When starting to factorize a polynomial, the simplest and most effective first step is to find any common monomial factor shared by its terms.
Identifying a common factor can significantly simplify the expression.
For instance, in the polynomial \(2x^5 - 162x\), both terms share a factor of \(2x\).

Finding a common factor involves:

• Looking at each term individually to identify any numbers or variables that appear in all terms.
• Factoring these shared elements out, reducing the degree of each term and simplifying the polynomial's structure.

This is crucial because:

• It reduces complexity by breaking down the original polynomial into simpler parts.
• It often reveals other factorization opportunities, such as spotting differences of squares, which we'll explore next.

By factoring out \(2x\), the polynomial becomes \(2x(x^4 - 81)\), setting the stage for the next steps in factorization.

A difference of squares is a specific pattern of polynomial \(a^2 - b^2\), which can be factored using a straightforward identity: \((a-b)(a+b)\). This factorization is based on the difference (subtraction) between two perfect squares.
Recognizing this pattern allows for efficient simplification of certain expressions.

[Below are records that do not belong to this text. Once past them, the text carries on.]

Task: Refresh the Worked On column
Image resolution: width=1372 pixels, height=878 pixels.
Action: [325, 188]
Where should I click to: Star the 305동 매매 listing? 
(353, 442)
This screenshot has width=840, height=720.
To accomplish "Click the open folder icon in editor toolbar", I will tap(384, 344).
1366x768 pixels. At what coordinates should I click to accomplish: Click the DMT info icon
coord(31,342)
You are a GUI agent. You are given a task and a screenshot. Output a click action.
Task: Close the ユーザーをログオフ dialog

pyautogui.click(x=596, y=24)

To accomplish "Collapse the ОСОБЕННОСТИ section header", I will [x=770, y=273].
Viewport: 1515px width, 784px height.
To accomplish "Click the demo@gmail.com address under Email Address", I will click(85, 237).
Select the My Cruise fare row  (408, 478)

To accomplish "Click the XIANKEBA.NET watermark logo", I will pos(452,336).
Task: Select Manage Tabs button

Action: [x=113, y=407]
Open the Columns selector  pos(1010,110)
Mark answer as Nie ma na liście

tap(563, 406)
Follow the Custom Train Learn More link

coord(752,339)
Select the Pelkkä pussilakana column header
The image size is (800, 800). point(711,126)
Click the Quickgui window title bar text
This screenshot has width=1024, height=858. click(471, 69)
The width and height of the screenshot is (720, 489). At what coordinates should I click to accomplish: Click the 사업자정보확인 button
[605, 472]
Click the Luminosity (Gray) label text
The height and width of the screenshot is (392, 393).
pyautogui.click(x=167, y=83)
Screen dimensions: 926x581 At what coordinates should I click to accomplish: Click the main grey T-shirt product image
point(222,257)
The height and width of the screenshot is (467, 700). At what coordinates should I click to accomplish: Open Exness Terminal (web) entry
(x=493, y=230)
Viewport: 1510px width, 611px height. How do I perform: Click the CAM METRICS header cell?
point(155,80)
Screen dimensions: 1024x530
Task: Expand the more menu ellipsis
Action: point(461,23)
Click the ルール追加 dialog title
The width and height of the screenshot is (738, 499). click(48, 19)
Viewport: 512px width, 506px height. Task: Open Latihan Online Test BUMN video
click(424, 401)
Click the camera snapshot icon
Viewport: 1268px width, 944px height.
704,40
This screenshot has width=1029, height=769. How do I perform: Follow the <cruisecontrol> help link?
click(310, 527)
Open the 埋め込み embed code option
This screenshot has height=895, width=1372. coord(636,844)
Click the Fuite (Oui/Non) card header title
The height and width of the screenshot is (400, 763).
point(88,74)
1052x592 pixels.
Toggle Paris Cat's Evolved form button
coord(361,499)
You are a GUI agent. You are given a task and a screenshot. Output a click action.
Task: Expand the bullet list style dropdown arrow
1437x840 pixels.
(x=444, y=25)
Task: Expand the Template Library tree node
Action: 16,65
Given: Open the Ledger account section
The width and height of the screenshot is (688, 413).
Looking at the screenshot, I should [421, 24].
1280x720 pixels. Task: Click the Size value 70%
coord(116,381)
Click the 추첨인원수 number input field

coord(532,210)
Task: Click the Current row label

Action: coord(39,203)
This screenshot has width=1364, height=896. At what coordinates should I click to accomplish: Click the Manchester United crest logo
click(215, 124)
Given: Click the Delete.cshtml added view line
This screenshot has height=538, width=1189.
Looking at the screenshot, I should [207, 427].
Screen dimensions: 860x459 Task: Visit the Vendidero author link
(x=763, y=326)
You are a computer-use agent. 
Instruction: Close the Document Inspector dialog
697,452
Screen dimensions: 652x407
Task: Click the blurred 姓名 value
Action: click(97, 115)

In our example, within \(2x(x^4 - 81)\), notice that \(x^4\) is \((x^2)^2\) and \(81\) is \(9^2\).
The expression fits the difference of squares model.

• Apply the identity: \(x^4 - 81 = (x^2)^2 - 9^2 = (x^2 - 9)(x^2 + 9)\).

Why is this helpful?

• It simplifies the polynomial, making further factorization attainable.
• This pattern commonly appears in algebra, enhancing factorization comprehension.

Thus, the expression becomes \(2x(x^2 - 9)(x^2 + 9)\), leading to even more factorization possibilities.

Achieving complete factorization means breaking down a polynomial into a product of simpler polynomial factors until no further factorization is possible using integers.
This final form consists of primes or irreducible polynomials over the integers.
Returning to our example, the expression has now been reduced to \(2x(x^2 - 9)(x^2 + 9)\).

Notice \(x^2 - 9\) is still a difference of squares:

• \(x^2 - 9 = (x-3)(x+3)\), applying the same identity discussed before.

This step refines the polynomial to \(2x(x-3)(x+3)(x^2+9)\).

Why is this form complete?

• \(x^2 + 9\) does not fit any factorization patterns over the integers, remaining unchanged.
• The polynomial is expressed entirely as a product of simpler factors.

Completing this process not only answers the original problem but also reinforces understanding of factorization techniques for more complex algebraic expressions.